Masalah yang mungkin timbul dalam penanganan adalah infeksi kronik atau
kambuhan yang muncul sampai beberapa bulan atau tahun tanpa gejala. Setelah
program antimikrobial awal, pasien dipertahankan untuk terus dibawah penanganan
antimikrobial sampai adanya bukti infeksi tidak terjadi, seluruh faktor penyebab telah
ditangani dan dikendalikan, dan fungsi ginjal stabil. Kadar keratinin serum dan hitung
darah pasien dipantau durasinya pada terapi jangka panjang. (Prabowo & Pranata,
2014, p. 62)
Reinfeksi berulang (frequent re-infection)
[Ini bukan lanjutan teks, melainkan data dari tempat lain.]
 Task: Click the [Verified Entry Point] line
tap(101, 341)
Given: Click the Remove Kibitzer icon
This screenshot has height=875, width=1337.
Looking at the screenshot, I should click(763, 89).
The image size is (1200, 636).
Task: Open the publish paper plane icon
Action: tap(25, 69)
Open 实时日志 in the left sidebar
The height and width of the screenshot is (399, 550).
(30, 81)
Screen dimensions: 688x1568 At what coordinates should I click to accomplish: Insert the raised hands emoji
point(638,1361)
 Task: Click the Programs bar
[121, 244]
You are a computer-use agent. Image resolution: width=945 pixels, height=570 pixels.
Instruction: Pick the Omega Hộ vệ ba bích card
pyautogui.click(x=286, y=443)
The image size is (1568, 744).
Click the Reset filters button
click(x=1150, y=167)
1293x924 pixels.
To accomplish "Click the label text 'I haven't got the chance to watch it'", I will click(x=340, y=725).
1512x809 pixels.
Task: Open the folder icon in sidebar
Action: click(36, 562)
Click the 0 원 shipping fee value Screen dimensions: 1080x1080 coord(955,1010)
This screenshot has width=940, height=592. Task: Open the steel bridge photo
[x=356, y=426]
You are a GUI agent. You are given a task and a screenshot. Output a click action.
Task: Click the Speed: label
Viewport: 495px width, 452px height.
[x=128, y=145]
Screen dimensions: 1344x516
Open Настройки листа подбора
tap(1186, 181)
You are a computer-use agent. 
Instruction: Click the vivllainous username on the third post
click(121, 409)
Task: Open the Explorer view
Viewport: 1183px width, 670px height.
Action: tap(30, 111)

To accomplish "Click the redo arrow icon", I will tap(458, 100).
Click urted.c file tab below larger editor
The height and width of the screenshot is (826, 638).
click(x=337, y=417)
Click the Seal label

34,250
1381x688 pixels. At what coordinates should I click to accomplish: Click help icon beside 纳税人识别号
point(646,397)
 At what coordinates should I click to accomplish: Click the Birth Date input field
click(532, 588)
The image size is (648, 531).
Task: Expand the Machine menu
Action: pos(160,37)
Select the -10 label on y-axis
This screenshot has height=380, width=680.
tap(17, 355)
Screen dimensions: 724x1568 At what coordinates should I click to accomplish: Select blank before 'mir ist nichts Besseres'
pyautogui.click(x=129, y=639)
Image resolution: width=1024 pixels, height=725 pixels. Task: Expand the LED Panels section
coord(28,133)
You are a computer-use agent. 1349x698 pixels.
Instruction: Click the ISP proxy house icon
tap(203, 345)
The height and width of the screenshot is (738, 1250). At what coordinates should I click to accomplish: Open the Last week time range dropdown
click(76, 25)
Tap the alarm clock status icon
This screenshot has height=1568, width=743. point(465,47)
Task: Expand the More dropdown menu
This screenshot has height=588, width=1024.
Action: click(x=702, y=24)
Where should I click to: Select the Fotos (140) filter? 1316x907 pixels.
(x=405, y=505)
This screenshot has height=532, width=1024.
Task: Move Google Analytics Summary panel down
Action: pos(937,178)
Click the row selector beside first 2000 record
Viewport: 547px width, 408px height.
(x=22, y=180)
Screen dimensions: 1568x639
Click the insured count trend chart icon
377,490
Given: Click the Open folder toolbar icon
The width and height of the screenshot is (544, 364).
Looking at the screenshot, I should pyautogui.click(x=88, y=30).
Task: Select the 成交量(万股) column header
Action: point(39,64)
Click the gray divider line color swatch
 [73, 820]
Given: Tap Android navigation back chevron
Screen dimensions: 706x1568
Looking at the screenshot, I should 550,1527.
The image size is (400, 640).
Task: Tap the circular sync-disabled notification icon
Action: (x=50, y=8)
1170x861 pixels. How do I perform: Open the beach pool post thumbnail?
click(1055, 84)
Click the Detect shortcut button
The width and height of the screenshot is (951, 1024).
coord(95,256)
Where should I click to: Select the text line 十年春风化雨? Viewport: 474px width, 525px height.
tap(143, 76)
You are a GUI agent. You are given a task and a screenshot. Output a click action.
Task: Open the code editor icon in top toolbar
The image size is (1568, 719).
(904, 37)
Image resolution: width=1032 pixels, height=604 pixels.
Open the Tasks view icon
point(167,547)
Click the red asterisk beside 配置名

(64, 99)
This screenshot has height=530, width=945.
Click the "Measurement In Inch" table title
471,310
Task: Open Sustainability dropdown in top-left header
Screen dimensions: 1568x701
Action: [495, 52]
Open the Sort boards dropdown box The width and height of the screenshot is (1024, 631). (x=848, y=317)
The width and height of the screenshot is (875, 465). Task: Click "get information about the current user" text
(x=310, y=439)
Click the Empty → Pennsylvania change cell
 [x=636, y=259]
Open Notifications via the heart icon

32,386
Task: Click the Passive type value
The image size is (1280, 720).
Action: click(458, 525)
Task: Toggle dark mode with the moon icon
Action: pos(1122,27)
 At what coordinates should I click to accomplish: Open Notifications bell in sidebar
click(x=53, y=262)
a. Disertai faktor predisposisi. Terapi antimikroba yang intensif diikuti koreksi
faktor resiko
b. Tanpa faktor predisposisi
c. Asupan cairan banyak
d. Cuci setelah melakukan senggama diikuti terapi antimikroba takaran tunggal
(tmisal trimetoprim 200mg)
e. Terapi mikroba jangka lama sampai 6 bulan
Pasien dengan pielonefritis akut. Pada umumnya pasien memerlukan rawat inap
untuk memelihara status hidrasi dan terapi antibiotika parenteral paling sedikit 48
jam. The Infectious Disease Society of America menganjurkan satu dari tiga
alternativ terapi antibiotik IV sebagai terapi awal selama 48-72 jam sebelum
diketahui MO sebagai penyebabnya:
a. Fluorokuinolon
b. Amiglikosida dengan atau tanpa ampisilin
c. Sefalosporin dengan spectrum luas dengan atau tanpa aminoglikosida.